ASSIGNMENT.
Every record must appear in the answer exactly as it stands.

EXERCISE INPUTS: Begin

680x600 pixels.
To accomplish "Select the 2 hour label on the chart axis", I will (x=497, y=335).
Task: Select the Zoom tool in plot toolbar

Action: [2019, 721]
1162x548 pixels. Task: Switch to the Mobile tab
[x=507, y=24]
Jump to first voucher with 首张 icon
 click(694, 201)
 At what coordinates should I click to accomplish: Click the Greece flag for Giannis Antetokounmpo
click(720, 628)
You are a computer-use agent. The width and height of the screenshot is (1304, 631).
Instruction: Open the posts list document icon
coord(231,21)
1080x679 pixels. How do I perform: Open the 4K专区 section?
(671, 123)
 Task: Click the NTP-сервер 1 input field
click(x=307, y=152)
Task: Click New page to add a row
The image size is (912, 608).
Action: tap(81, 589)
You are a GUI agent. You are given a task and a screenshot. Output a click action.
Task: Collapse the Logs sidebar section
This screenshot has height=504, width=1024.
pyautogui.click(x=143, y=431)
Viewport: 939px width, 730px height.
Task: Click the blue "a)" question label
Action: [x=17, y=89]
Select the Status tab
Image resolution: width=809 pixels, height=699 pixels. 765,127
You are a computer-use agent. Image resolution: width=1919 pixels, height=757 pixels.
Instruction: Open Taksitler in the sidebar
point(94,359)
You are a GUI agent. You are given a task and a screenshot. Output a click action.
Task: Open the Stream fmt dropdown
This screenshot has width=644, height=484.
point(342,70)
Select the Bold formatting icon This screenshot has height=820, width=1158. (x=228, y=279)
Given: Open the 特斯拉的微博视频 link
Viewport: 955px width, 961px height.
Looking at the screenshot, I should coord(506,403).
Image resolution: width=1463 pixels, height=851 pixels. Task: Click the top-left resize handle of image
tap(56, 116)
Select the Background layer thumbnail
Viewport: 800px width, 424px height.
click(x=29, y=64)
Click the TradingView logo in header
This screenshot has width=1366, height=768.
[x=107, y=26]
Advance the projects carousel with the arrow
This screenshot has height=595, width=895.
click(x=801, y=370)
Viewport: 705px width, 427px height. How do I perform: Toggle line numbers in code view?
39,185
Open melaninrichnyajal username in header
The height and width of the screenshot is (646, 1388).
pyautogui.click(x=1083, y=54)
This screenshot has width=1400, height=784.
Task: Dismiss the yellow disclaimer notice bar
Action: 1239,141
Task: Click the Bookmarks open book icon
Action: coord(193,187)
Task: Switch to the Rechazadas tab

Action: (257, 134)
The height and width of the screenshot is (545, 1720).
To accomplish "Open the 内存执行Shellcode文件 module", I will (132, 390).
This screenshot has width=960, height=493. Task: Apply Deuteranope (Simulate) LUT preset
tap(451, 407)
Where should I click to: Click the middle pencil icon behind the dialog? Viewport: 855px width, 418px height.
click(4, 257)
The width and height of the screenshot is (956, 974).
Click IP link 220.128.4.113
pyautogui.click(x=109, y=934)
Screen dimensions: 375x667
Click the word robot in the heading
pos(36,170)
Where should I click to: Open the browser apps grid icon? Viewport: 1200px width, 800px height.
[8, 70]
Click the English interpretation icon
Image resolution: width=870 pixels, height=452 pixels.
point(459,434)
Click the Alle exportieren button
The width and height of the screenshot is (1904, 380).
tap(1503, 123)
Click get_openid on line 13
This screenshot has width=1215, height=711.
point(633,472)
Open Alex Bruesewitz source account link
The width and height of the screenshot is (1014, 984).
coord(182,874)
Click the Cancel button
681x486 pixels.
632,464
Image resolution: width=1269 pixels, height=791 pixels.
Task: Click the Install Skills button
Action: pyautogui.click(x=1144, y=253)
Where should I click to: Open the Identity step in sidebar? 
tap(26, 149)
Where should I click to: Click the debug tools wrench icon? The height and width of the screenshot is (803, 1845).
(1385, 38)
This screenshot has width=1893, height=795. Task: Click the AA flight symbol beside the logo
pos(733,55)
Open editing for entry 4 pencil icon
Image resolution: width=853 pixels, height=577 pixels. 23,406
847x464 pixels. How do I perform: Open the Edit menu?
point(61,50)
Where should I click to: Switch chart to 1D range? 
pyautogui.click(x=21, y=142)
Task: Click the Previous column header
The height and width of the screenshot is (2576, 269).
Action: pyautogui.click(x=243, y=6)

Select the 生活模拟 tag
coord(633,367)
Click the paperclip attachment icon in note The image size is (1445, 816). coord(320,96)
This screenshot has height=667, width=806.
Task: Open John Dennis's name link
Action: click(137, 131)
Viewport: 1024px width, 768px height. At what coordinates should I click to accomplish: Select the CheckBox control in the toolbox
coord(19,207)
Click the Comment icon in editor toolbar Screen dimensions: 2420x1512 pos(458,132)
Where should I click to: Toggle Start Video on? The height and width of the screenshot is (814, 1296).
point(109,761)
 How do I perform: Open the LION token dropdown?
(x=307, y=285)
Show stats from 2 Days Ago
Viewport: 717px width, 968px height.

EXERCISE INPUTS: End

TASK ANSWER.
680x600 pixels.
To accomplish "Select the 2 hour label on the chart axis", I will (x=497, y=335).
Task: Select the Zoom tool in plot toolbar

Action: [2019, 721]
1162x548 pixels. Task: Switch to the Mobile tab
[x=507, y=24]
Jump to first voucher with 首张 icon
 click(694, 201)
 At what coordinates should I click to accomplish: Click the Greece flag for Giannis Antetokounmpo
click(720, 628)
You are a computer-use agent. The width and height of the screenshot is (1304, 631).
Instruction: Open the posts list document icon
coord(231,21)
1080x679 pixels. How do I perform: Open the 4K专区 section?
(671, 123)
 Task: Click the NTP-сервер 1 input field
click(x=307, y=152)
Task: Click New page to add a row
The image size is (912, 608).
Action: tap(81, 589)
You are a GUI agent. You are given a task and a screenshot. Output a click action.
Task: Collapse the Logs sidebar section
This screenshot has height=504, width=1024.
pyautogui.click(x=143, y=431)
Viewport: 939px width, 730px height.
Task: Click the blue "a)" question label
Action: [x=17, y=89]
Select the Status tab
Image resolution: width=809 pixels, height=699 pixels. 765,127
You are a computer-use agent. Image resolution: width=1919 pixels, height=757 pixels.
Instruction: Open Taksitler in the sidebar
point(94,359)
You are a GUI agent. You are given a task and a screenshot. Output a click action.
Task: Open the Stream fmt dropdown
This screenshot has width=644, height=484.
point(342,70)
Select the Bold formatting icon This screenshot has height=820, width=1158. (x=228, y=279)
Given: Open the 特斯拉的微博视频 link
Viewport: 955px width, 961px height.
Looking at the screenshot, I should coord(506,403).
Image resolution: width=1463 pixels, height=851 pixels. Task: Click the top-left resize handle of image
tap(56, 116)
Select the Background layer thumbnail
Viewport: 800px width, 424px height.
click(x=29, y=64)
Click the TradingView logo in header
This screenshot has width=1366, height=768.
[x=107, y=26]
Advance the projects carousel with the arrow
This screenshot has height=595, width=895.
click(x=801, y=370)
Viewport: 705px width, 427px height. How do I perform: Toggle line numbers in code view?
39,185
Open melaninrichnyajal username in header
The height and width of the screenshot is (646, 1388).
pyautogui.click(x=1083, y=54)
This screenshot has width=1400, height=784.
Task: Dismiss the yellow disclaimer notice bar
Action: 1239,141
Task: Click the Bookmarks open book icon
Action: coord(193,187)
Task: Switch to the Rechazadas tab

Action: (257, 134)
The height and width of the screenshot is (545, 1720).
To accomplish "Open the 内存执行Shellcode文件 module", I will (132, 390).
This screenshot has width=960, height=493. Task: Apply Deuteranope (Simulate) LUT preset
tap(451, 407)
Where should I click to: Click the middle pencil icon behind the dialog? Viewport: 855px width, 418px height.
click(4, 257)
The width and height of the screenshot is (956, 974).
Click IP link 220.128.4.113
pyautogui.click(x=109, y=934)
Screen dimensions: 375x667
Click the word robot in the heading
pos(36,170)
Where should I click to: Open the browser apps grid icon? Viewport: 1200px width, 800px height.
[8, 70]
Click the English interpretation icon
Image resolution: width=870 pixels, height=452 pixels.
point(459,434)
Click the Alle exportieren button
The width and height of the screenshot is (1904, 380).
tap(1503, 123)
Click get_openid on line 13
This screenshot has width=1215, height=711.
point(633,472)
Open Alex Bruesewitz source account link
The width and height of the screenshot is (1014, 984).
coord(182,874)
Click the Cancel button
681x486 pixels.
632,464
Image resolution: width=1269 pixels, height=791 pixels.
Task: Click the Install Skills button
Action: pyautogui.click(x=1144, y=253)
Where should I click to: Open the Identity step in sidebar? 
tap(26, 149)
Where should I click to: Click the debug tools wrench icon? The height and width of the screenshot is (803, 1845).
(1385, 38)
This screenshot has width=1893, height=795. Task: Click the AA flight symbol beside the logo
pos(733,55)
Open editing for entry 4 pencil icon
Image resolution: width=853 pixels, height=577 pixels. 23,406
847x464 pixels. How do I perform: Open the Edit menu?
point(61,50)
Where should I click to: Switch chart to 1D range? 
pyautogui.click(x=21, y=142)
Task: Click the Previous column header
The height and width of the screenshot is (2576, 269).
Action: pyautogui.click(x=243, y=6)

Select the 生活模拟 tag
coord(633,367)
Click the paperclip attachment icon in note The image size is (1445, 816). coord(320,96)
This screenshot has height=667, width=806.
Task: Open John Dennis's name link
Action: click(137, 131)
Viewport: 1024px width, 768px height. At what coordinates should I click to accomplish: Select the CheckBox control in the toolbox
coord(19,207)
Click the Comment icon in editor toolbar Screen dimensions: 2420x1512 pos(458,132)
Where should I click to: Toggle Start Video on? The height and width of the screenshot is (814, 1296).
point(109,761)
 How do I perform: Open the LION token dropdown?
(x=307, y=285)
Show stats from 2 Days Ago
Viewport: 717px width, 968px height.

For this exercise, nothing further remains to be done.